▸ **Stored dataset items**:
-*-*-

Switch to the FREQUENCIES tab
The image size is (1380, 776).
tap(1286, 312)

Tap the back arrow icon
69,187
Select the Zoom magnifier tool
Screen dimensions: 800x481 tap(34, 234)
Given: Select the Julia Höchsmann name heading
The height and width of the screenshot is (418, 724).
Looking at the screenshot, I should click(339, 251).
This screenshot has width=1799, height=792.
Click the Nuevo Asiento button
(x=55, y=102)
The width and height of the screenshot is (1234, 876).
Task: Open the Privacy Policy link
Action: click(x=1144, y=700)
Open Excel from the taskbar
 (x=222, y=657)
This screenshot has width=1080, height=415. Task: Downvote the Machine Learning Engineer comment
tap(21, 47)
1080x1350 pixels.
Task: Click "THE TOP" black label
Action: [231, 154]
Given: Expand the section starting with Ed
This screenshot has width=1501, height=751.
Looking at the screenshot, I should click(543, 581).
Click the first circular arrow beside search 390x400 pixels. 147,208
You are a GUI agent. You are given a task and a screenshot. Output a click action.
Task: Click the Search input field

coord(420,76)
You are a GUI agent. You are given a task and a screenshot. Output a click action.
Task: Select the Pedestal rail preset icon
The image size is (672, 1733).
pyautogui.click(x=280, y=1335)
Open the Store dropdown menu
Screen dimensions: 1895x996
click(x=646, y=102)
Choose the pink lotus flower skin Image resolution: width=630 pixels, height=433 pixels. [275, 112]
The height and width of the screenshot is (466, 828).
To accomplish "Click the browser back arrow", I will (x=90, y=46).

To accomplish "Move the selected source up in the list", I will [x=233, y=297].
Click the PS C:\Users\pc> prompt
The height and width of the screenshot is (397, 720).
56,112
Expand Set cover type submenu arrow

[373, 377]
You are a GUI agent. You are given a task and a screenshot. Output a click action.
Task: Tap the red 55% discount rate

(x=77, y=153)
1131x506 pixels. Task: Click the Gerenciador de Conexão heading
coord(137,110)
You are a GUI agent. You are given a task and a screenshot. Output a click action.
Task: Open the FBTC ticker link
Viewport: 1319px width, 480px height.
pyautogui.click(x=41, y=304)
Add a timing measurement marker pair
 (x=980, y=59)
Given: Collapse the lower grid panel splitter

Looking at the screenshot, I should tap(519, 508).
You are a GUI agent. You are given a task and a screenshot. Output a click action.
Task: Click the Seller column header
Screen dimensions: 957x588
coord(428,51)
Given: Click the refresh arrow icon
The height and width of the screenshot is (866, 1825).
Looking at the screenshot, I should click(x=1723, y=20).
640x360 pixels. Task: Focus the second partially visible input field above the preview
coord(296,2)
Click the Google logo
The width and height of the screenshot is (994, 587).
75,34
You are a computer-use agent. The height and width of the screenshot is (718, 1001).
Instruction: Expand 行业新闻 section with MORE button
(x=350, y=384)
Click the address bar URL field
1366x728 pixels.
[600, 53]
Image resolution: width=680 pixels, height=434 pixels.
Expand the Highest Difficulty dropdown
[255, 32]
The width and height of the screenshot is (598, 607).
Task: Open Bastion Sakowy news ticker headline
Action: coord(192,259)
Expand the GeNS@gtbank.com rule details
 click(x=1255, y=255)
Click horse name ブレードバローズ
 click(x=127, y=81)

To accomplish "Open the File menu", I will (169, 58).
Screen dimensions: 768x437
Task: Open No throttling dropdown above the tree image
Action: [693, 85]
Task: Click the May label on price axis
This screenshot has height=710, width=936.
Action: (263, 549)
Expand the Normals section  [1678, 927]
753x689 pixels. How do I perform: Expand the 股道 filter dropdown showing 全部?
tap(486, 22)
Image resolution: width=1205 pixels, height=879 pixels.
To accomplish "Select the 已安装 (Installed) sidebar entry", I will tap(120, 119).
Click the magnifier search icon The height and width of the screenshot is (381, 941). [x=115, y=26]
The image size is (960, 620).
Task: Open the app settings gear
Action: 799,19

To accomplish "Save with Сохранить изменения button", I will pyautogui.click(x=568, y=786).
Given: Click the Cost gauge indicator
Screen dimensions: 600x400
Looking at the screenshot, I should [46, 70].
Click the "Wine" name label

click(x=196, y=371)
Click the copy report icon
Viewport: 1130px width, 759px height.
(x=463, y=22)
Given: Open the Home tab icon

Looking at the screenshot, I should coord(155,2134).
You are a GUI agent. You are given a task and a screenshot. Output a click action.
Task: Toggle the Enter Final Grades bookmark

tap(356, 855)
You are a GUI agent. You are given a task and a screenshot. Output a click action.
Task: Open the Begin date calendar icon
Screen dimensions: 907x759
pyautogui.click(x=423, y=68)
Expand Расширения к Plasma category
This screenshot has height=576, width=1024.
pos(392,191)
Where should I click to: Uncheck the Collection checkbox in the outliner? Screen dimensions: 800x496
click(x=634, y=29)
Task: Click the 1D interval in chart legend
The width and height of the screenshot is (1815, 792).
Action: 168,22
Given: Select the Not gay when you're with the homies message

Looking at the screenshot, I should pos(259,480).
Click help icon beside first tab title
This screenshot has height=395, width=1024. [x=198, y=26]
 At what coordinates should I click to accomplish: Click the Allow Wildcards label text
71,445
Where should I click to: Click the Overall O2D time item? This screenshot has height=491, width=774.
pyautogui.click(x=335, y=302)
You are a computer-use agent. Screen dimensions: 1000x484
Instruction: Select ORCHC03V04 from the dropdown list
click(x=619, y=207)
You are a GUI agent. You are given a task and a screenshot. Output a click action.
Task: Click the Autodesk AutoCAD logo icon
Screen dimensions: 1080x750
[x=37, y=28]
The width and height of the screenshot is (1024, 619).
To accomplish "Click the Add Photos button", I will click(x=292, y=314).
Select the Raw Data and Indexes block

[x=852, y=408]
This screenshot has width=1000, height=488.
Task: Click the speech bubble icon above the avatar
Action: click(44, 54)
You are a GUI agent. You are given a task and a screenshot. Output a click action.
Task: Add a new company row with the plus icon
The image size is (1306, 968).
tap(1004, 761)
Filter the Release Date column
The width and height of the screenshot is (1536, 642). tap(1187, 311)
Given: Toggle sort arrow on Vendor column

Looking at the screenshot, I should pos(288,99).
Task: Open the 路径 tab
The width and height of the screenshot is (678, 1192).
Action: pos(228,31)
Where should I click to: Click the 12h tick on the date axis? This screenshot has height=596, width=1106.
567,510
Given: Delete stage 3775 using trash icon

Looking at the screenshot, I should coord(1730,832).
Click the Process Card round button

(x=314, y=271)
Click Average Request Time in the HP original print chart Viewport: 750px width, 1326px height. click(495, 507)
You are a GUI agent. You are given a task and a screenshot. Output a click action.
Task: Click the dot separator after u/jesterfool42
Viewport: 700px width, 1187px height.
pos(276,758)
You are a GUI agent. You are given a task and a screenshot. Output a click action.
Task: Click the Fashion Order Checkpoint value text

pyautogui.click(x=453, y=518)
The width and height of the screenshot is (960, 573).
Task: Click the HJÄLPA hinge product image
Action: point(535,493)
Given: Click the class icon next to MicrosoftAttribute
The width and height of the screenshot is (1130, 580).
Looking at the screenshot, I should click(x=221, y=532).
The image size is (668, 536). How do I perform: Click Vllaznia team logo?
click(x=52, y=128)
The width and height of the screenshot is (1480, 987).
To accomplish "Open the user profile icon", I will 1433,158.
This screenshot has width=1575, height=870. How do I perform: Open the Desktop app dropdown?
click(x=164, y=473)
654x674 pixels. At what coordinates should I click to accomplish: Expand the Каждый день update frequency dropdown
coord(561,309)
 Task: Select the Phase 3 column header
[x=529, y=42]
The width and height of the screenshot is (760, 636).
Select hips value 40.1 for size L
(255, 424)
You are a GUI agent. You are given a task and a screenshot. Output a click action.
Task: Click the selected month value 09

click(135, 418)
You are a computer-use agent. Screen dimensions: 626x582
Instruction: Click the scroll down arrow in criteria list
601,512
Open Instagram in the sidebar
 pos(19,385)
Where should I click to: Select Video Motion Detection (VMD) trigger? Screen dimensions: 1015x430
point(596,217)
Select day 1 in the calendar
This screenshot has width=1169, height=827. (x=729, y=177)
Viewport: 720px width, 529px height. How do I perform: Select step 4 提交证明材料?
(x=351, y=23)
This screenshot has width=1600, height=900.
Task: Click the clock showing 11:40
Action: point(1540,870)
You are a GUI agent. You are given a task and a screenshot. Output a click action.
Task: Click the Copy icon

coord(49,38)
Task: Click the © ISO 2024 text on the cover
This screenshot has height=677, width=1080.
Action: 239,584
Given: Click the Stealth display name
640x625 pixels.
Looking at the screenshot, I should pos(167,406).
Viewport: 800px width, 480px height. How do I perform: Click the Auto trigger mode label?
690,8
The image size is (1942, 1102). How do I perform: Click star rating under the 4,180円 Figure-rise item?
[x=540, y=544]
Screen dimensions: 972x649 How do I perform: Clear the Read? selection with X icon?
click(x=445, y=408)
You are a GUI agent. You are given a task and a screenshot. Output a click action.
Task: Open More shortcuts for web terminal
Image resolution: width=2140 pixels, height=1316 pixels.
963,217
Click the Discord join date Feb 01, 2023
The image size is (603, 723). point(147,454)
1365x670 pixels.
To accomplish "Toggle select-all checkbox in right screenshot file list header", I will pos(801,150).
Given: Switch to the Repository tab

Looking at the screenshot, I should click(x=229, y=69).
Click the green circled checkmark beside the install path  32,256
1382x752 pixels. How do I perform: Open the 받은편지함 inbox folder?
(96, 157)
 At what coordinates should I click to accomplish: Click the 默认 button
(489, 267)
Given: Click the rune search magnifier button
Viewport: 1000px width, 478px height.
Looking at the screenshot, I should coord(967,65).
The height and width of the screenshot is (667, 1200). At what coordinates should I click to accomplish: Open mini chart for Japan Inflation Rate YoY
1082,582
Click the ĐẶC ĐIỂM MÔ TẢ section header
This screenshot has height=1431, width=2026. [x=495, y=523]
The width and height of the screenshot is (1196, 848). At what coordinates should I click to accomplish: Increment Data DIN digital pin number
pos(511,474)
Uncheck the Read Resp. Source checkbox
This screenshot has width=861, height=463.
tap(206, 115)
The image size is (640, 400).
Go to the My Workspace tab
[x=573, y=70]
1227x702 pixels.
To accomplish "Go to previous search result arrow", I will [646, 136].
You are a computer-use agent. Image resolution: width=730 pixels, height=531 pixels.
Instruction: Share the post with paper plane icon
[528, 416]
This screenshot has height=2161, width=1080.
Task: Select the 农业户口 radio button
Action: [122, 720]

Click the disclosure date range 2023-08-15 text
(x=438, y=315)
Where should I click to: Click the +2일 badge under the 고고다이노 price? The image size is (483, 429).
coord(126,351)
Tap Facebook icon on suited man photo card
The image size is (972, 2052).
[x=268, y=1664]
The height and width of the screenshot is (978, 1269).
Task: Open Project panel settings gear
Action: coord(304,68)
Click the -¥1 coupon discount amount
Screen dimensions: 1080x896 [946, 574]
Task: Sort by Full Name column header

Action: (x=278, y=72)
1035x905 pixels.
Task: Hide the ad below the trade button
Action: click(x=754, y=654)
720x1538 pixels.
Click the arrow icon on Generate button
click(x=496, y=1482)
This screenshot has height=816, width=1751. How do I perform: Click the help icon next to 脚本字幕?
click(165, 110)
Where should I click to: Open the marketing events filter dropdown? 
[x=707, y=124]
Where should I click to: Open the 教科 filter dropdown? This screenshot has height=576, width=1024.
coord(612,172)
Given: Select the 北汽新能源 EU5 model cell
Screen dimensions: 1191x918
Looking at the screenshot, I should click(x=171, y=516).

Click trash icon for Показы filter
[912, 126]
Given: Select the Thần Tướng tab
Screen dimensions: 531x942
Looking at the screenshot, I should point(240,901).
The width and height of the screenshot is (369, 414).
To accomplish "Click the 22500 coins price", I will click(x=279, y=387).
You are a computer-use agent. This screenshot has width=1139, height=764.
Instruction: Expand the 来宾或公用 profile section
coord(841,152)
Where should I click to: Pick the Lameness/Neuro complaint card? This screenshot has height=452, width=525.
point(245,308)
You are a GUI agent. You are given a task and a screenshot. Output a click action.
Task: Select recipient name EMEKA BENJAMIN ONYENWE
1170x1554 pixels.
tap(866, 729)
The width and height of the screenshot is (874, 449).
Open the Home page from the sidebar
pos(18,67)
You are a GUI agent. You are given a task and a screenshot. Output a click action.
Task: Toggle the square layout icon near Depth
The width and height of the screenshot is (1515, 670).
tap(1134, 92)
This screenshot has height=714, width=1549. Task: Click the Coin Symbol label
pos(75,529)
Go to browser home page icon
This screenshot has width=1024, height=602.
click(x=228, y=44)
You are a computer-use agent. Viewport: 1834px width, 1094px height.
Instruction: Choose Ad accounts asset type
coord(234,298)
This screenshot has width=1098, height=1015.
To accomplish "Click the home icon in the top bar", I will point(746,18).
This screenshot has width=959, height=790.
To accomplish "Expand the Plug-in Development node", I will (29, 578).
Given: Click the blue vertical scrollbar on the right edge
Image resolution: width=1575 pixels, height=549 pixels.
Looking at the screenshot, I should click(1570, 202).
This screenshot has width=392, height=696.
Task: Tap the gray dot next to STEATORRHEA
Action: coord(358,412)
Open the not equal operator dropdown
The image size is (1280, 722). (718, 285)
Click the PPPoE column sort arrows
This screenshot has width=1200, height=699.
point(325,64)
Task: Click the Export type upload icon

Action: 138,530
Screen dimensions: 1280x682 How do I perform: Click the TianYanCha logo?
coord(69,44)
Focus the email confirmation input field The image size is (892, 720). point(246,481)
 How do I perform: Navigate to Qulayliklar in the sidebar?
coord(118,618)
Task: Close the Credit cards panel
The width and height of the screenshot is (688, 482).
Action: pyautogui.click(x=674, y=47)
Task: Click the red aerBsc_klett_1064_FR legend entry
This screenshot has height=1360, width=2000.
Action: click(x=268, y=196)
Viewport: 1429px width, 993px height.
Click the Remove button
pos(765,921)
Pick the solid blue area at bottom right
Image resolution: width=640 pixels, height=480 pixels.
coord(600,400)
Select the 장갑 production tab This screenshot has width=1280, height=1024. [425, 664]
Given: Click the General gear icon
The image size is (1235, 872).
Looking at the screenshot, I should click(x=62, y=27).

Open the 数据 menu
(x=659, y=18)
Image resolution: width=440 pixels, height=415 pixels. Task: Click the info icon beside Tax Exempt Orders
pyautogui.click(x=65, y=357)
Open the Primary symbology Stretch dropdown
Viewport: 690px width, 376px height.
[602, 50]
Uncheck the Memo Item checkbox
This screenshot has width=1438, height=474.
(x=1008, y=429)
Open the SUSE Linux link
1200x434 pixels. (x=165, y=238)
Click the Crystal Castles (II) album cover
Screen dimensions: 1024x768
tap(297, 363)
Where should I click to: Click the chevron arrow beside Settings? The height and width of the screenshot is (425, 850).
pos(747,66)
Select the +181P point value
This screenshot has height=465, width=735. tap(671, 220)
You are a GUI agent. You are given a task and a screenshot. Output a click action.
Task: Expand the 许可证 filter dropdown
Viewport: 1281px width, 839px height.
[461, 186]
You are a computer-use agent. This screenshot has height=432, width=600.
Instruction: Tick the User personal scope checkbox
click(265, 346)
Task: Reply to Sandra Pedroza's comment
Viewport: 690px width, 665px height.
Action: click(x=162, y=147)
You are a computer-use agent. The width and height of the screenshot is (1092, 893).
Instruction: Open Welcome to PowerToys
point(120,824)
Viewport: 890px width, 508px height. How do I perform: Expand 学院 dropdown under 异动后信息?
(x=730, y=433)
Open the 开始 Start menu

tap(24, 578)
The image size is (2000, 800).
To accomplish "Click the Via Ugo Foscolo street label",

-*-*-

▸ **INSTRUCTIONS FOR THE TASK**:
The lines to extract from the data above begin with the line containing "This screenshot has width=1799, height=792." and end with the line containing "Click the first". Extract them exactly, including both.

▸ **TASK RESPONSE**:
This screenshot has width=1799, height=792.
Click the Nuevo Asiento button
(x=55, y=102)
The width and height of the screenshot is (1234, 876).
Task: Open the Privacy Policy link
Action: click(x=1144, y=700)
Open Excel from the taskbar
 (x=222, y=657)
This screenshot has width=1080, height=415. Task: Downvote the Machine Learning Engineer comment
tap(21, 47)
1080x1350 pixels.
Task: Click "THE TOP" black label
Action: [231, 154]
Given: Expand the section starting with Ed
This screenshot has width=1501, height=751.
Looking at the screenshot, I should click(543, 581).
Click the first circular arrow beside search 390x400 pixels. 147,208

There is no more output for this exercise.